Project 2: Local Feature Matching

Intro

In this project, I implemented a simple version of the SIFT pipeline, which is a process for feature matching between images. The pipeline has several stages. These stages are interest point detection, local feature description, and feature matching. My implementation of each of these stages is described below.

Interest Point Detection

I implemented the Harris corner detector to find around a thousand interest points for each image. Corner detection was implemented in these steps:

  1. Blur the image with a small gaussian filter.
  2. Find the x and y derivatives of the blurred image.
  3. [i_x, i_y] = imgradientxy(blurred_image);
  4. Square the derivatives (elementwise).
  5. Blur the squared derivatives with a larger gaussian.
  6. Compute a matrix of interest measures for each pixel (higher is better).
  7. alpha = .06;
    cornerness_matrix = gi_x2 .* gi_y2 - (imfilter(i_x .* i_y, guassian_filter2)).^2 - alpha * ((gi_x2 + gi_y2).^2);
  8. Find local maxima above a certain interest value threshold and return them as detected feature point locations. Do this by thresholding the interest measure matrix to black and white and then finding local maxima corresponding to connected components.
  9. threshold = .0005;
    thresholded_cornerness_matrix = cornerness_matrix;
    thresholded_cornerness_matrix(thresholded_cornerness_matrix=threshold) = 1;
    connected_components = bwlabel(thresholded_cornerness_matrix);
    % --snip-- correlate maxima to connected components
    

Local Feature Description

Each feature descriptor was composed of several histograms corresponding to smaller 4x4 areas within the area covered by the descriptor. Each 4x4 area had its own histogram with 8 bins, each bin representing an angle. For each pixel in the 4x4 area, the angle of the overall gradient of that pixel was computed and the bin whose angle was closest to that angle was incremented. The overall gradient of each pixel was computed by using edge filters to find horizontal and vertical edges and then applying atan2 using the horizontal and vertical values as parameters.

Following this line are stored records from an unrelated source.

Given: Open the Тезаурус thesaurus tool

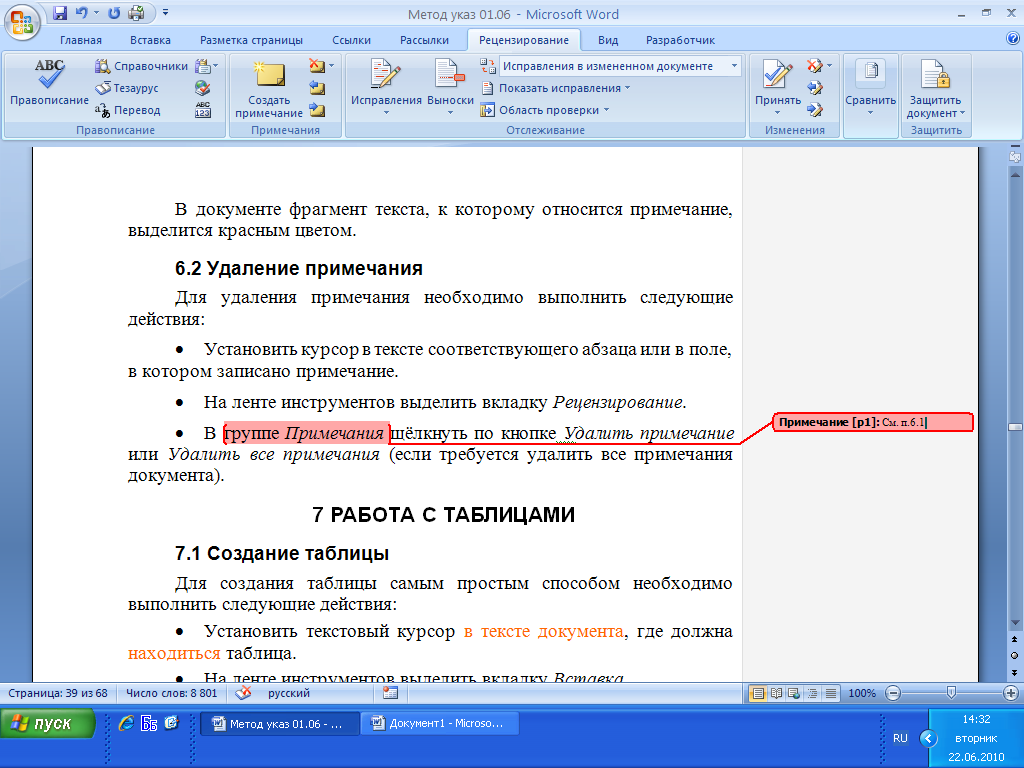Looking at the screenshot, I should click(x=127, y=89).
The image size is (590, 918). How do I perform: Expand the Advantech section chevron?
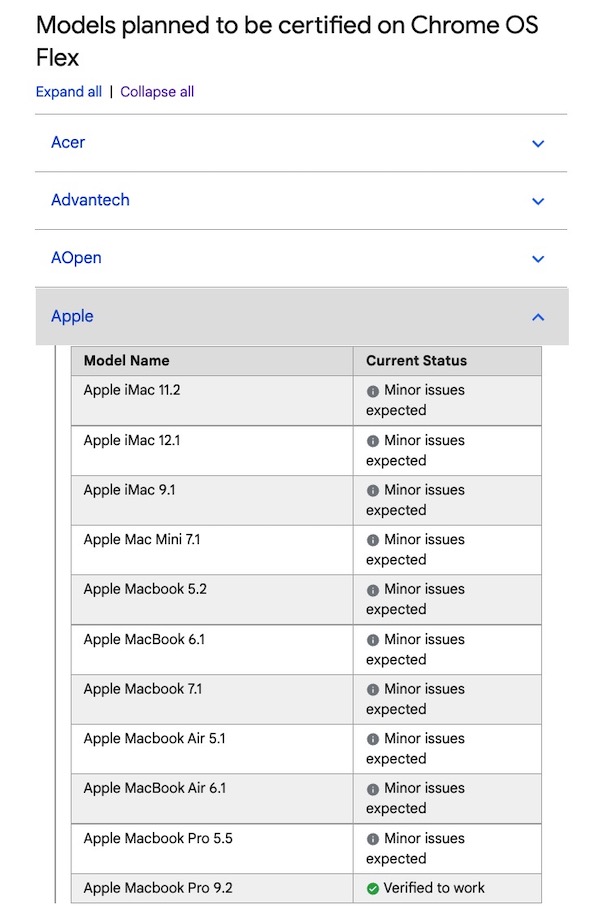tap(538, 200)
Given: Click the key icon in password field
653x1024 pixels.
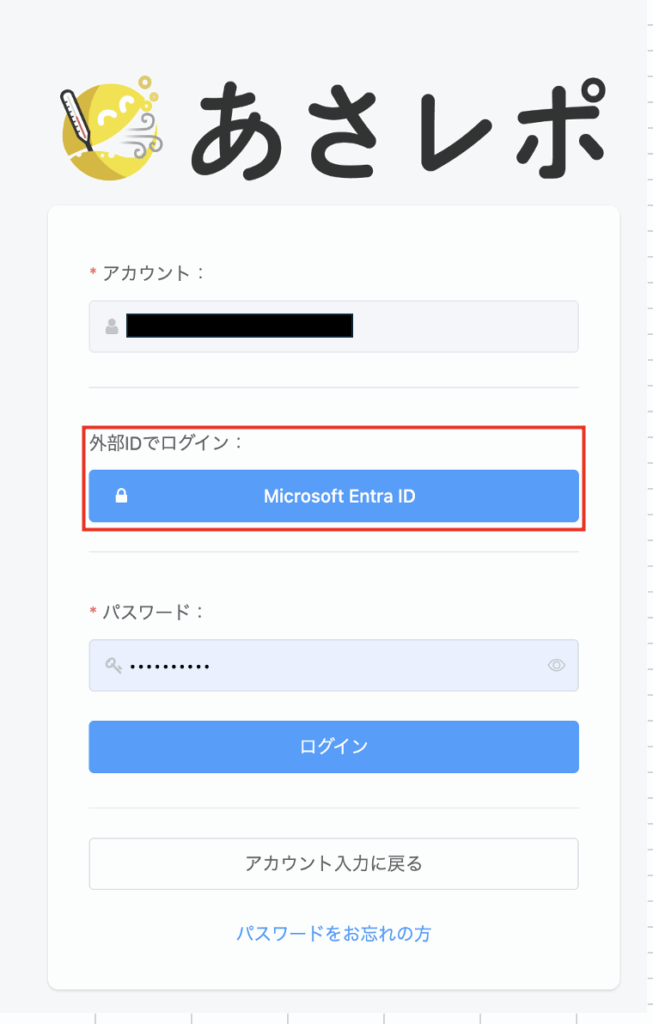Looking at the screenshot, I should pyautogui.click(x=113, y=665).
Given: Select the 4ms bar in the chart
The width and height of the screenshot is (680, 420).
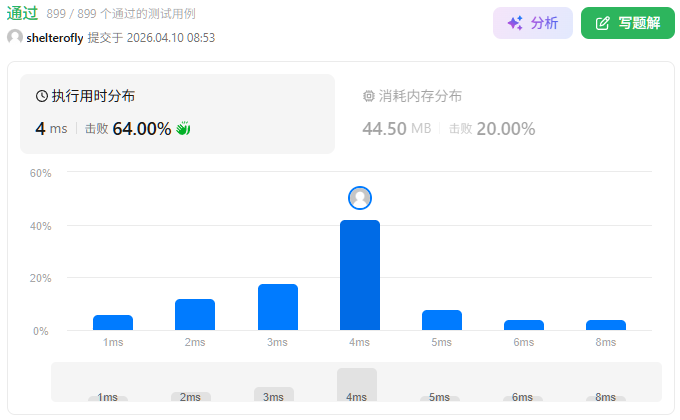Looking at the screenshot, I should click(360, 275).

horizontal_edges = imfilter(image, [-1 0 1].');

vertical_edges = imfilter(image, [-1 0 1]);
tangents = atan2(horizontal_edges, vertical_edges);
% --snip-- populate histograms
In each of the three test-cases, the SIFT-like feature description was an improvement over simple image patches as feature descriptors. In some cases, accuracy more than doubled between the image patch descriptor and the SIFT-like one.

Feature Matching

Feature matching was done using matlab's norm function to judge which pairs of features were closest. A feature could be paired with at most 1 other feature.

Results

The best results were on the Mount Rushmore pair. I achieved an accuracy of 97% on that image pair.

The Notre Dame image pair had the next-best results. I achieved an accuracy of 84% on that image pair.

The worst results were on the Episcopal Gaudi pair. I achieved an accuracy of 6% on that image pair. Part of the reason the accuracy was so low is the images are different sizes and my implementation is not scale-invariant.

There were several parameters which I had to tweak to achieve these results, especially in the interest point detection algorithm. I settled on a square gaussian of size 5 with sigma .5 for my initial small blur on each of the images. I used a gaussian of size 15 with sigma .5 for my larger blur in step 3 of the algorithm. For alpha, .06 gave the best results along with a certainty threshold of .0005 for constructing the black and white version of the certainty matrix for use with connected components.